*Work to do*:
Can you retype the lines of the records word for word, starting at the line that contains "Given: Go to HOME breadcrumb link" and ending at the line that contains "Looking at the", with both of those lines included and the pictures left out?

*Task inputs*:
-=-=-
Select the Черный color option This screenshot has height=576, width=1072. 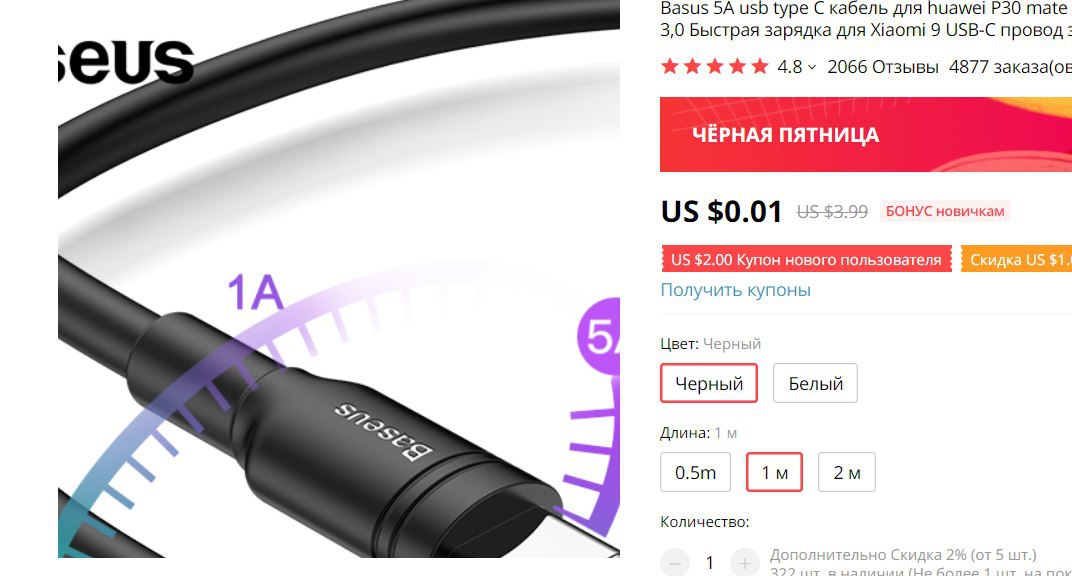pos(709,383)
-=-=-
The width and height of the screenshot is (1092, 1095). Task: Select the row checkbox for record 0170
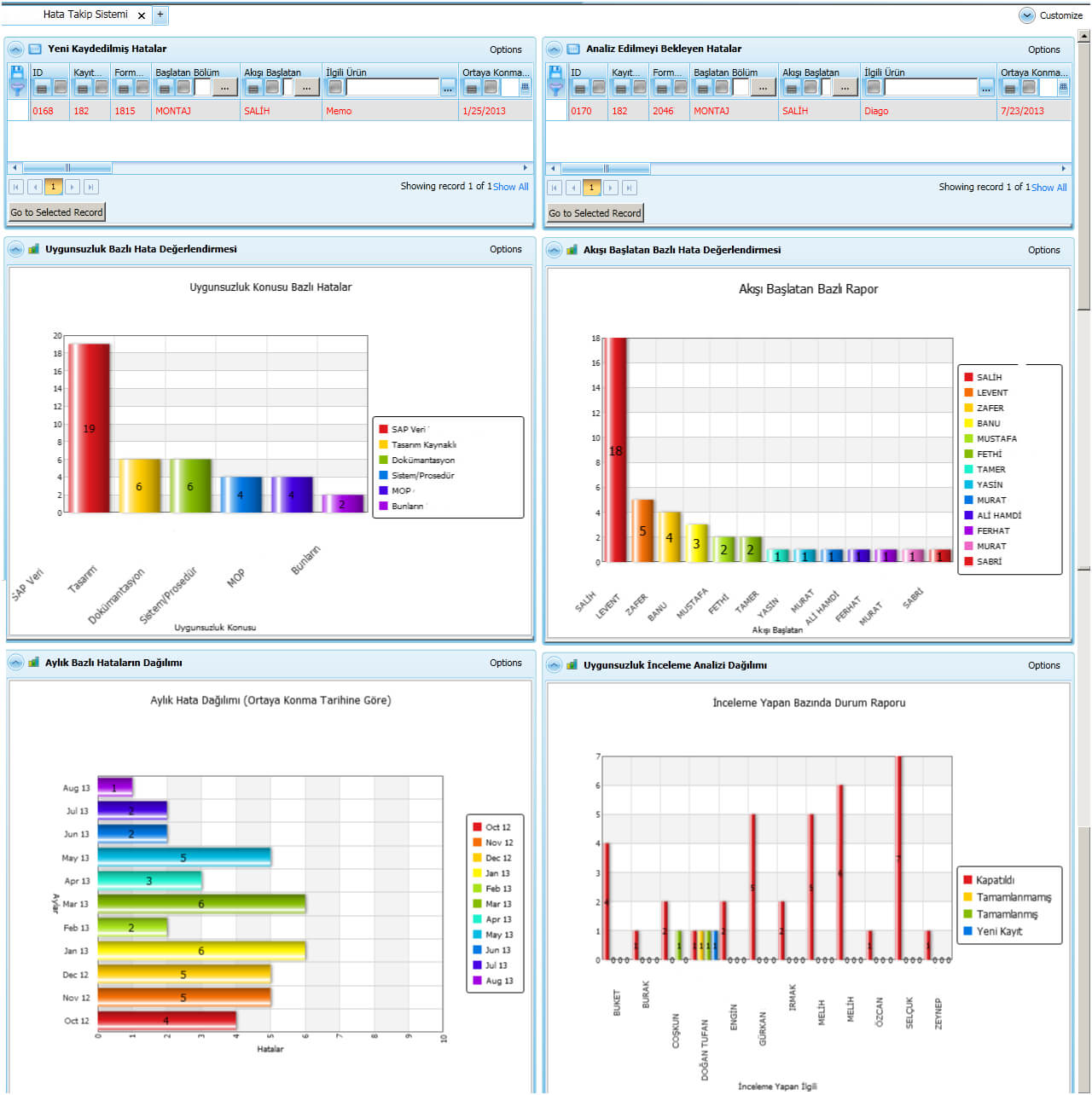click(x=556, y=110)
-=-=-
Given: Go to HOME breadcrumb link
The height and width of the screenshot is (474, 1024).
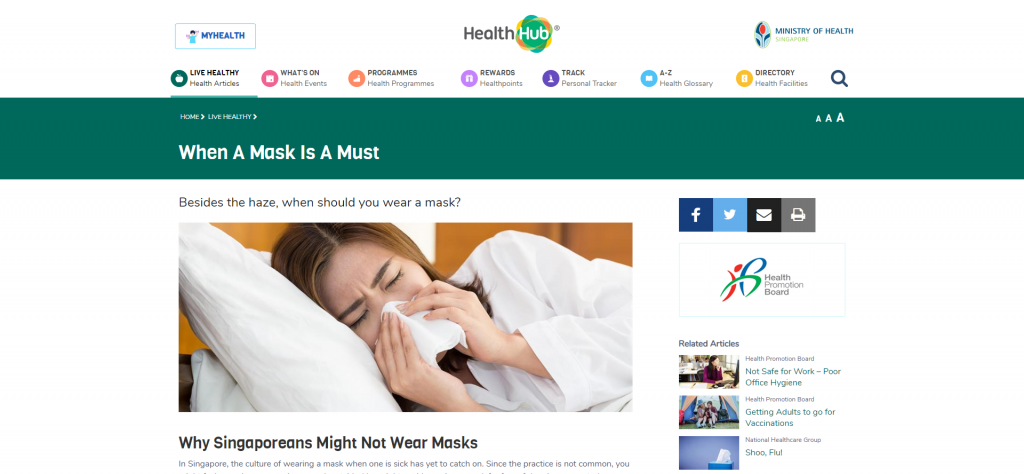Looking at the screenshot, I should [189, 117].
-=-=-
*Output for this exercise*:
Given: Go to HOME breadcrumb link
The height and width of the screenshot is (474, 1024).
Looking at the screenshot, I should [189, 117].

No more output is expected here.